At Evaluate 2010, I met Petr Tuma, an overall cool frood and a professor at Charles University in Prague, Czech Republic. He kindly invited me to give a talk at his institution on performance analysis. More to the point, I talked about the work we had been doing in the past — mostly my PhD related research — on the issues we found with prevalent experimental setups (see the interaction paper (OOPSLA 2003)), prevalent measurement and data analysis approaches (see the Stats paper (OOPSLA 2007) and the replay paper (OOPSLA 2008)). I also briefly talked about the position statement Koen De Bosschere and I had submitted to Evaluate 2010, focusing mostly on benchmark issues. The slides of the talk are available.
Next to that, I also gave a (short) talk on the metrics we devised for quantifying (throughput) performance in a consolidated system. That talk was pretty much the same I gave at HPCVirt earlier this year, so no new slides for that, excepting a few changes. In the meantime, SPEC has published SPECvirt, and they at least seem to be being this a bit better than VMmark, but we still have to wait for more published results to become available before unleashing our wrath on it, should they do things in the wrong way
During this trip, I met a bunch of cool, hospitable people who are busy doing some pretty interesting research. I must confess that I had even worse issues than normal remembering names. Czech clearly is not my forte
After the exchange of ideas and thoughts, the trip definitely seemed to have been worthwhile.

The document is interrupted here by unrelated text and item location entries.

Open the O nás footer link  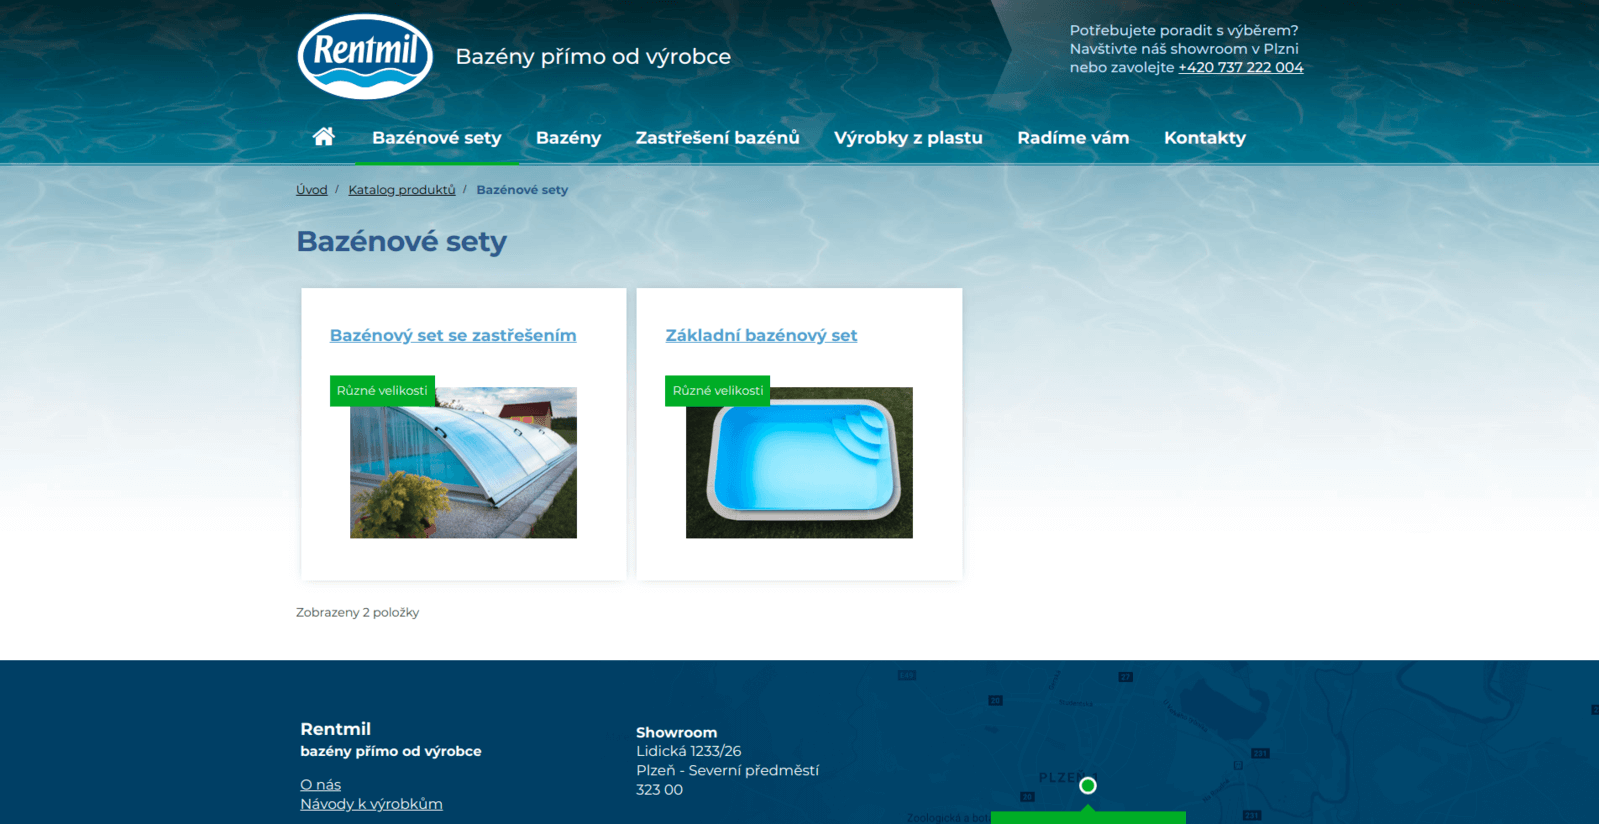click(x=320, y=785)
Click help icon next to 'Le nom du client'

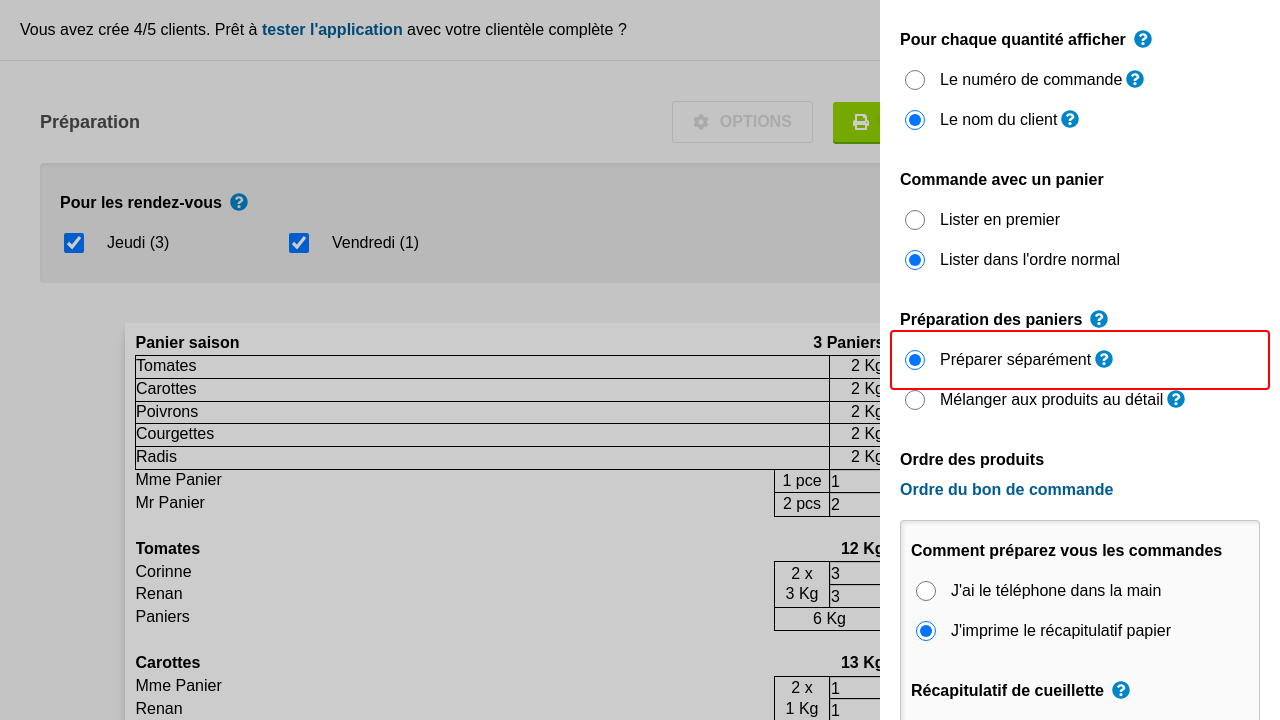coord(1070,119)
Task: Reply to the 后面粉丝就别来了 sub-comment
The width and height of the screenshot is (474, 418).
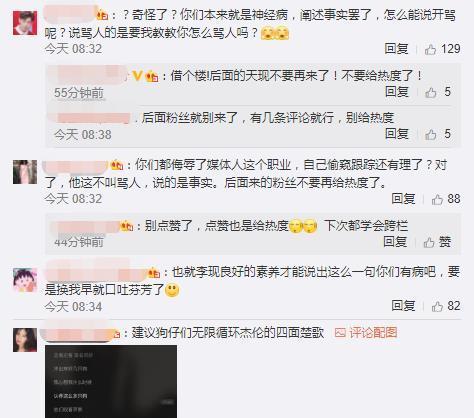Action: pos(397,134)
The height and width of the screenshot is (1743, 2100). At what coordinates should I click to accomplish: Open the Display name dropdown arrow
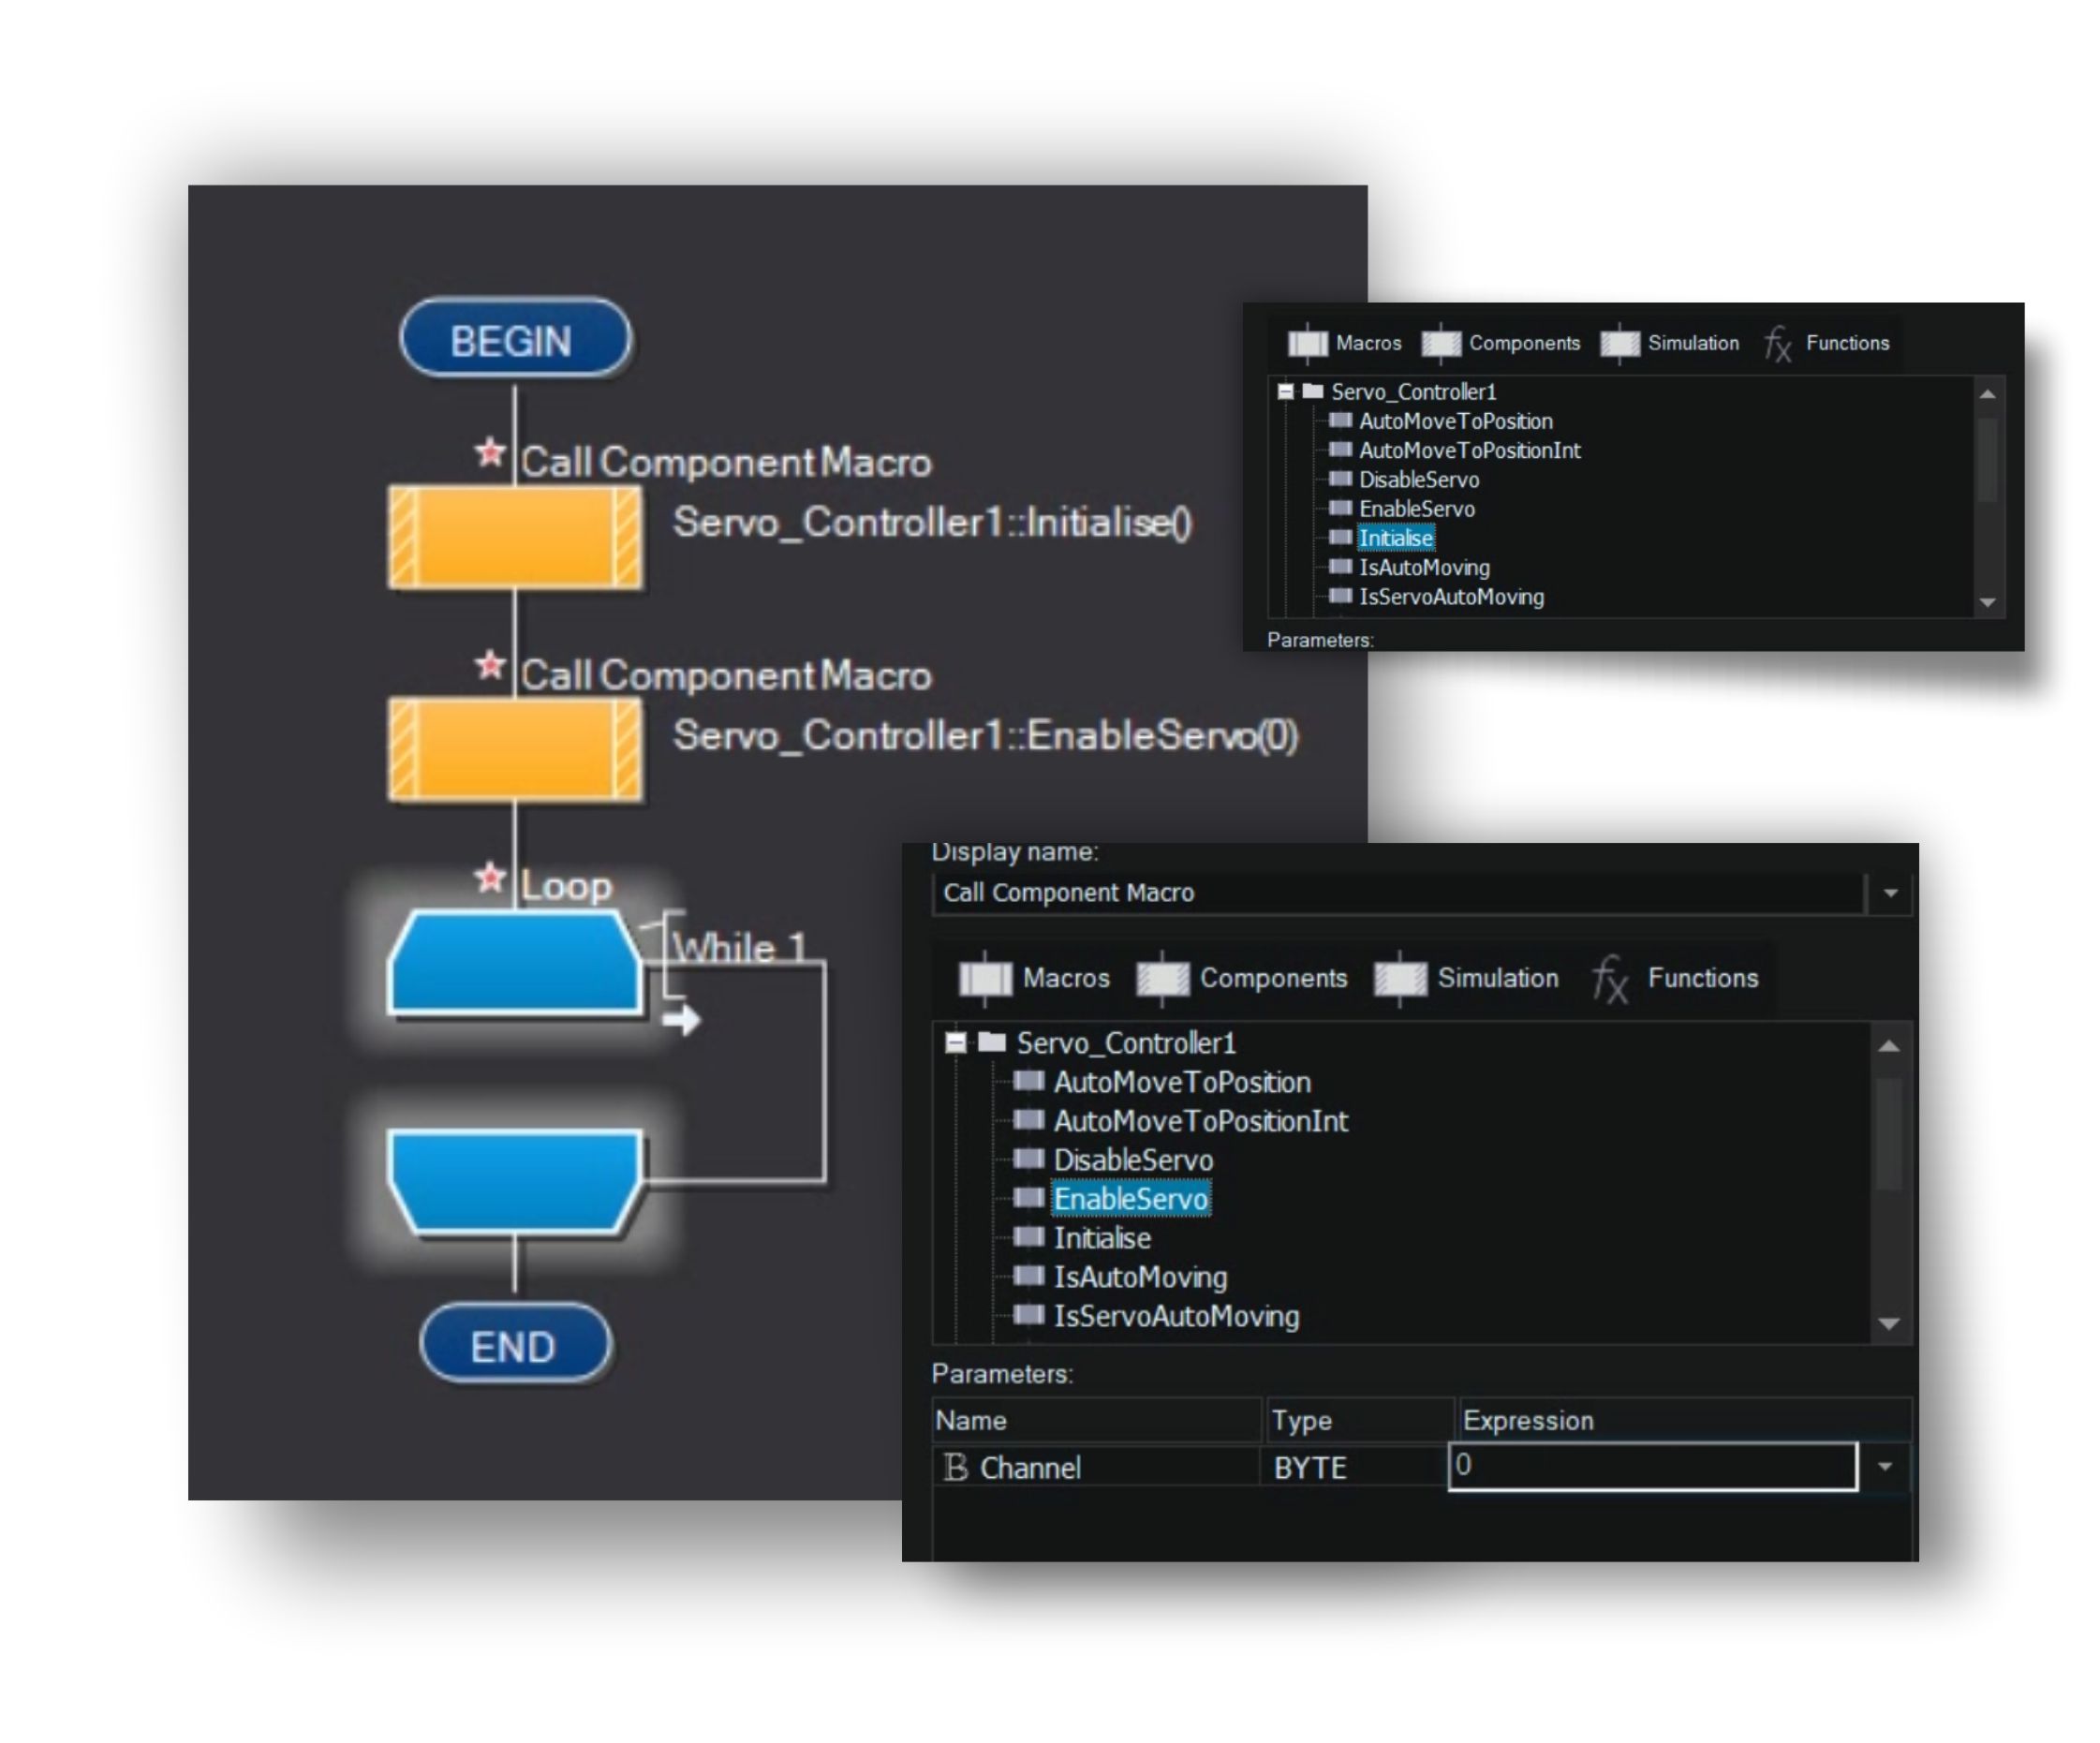[x=1889, y=893]
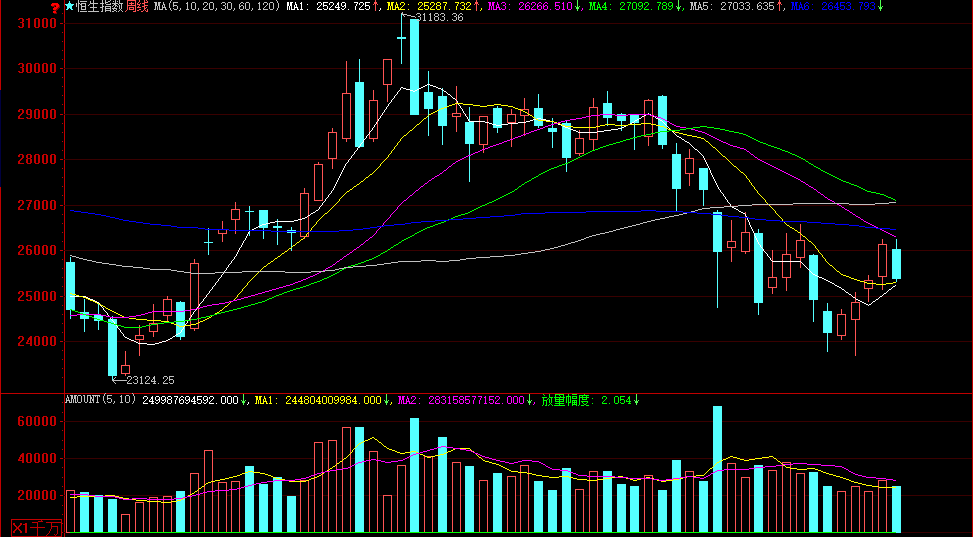Screen dimensions: 973x537
Task: Toggle the X1千万 volume unit box
Action: (x=35, y=527)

The flight to Prague was pretty uneventful, but the return flight was delayed somewhat thanks to the small snow storm that decided to pick its timing in the worst possible manner to pass by and say hello. Our airplane first taxied to one runway, was de-iced there and then had to taxi all the way back to the start of the other runway, as the one we had previously been assigned to for takeoff had been snowed under too much, I think. BTW, Czech Airlines. Free food and a free drink plus coffee or tea. Eat that, Brussels Airlines. After the landing, we were not allowed to taxi up to the gate immediately for undisclosed reasons, but it made me have to run to catch a train. I skipped the purchase of the obligatory Diabolo ticket and filled in the Rail Pass with unauthorised writing gear (a ballpoint pen is obligatory, but I had only a regular pen with me). Luckily — unexpectedly too — the train arrived on time at Brussel-Noord and I could still purchase the Diabolo tax ticket. Thanks to the new schedule — which will prove to be bad in the coming days, I’m sure — I made it to the IC train to Ostend. The NMBS even managed to deliver me on time at my final destination. A rare feat, I agree.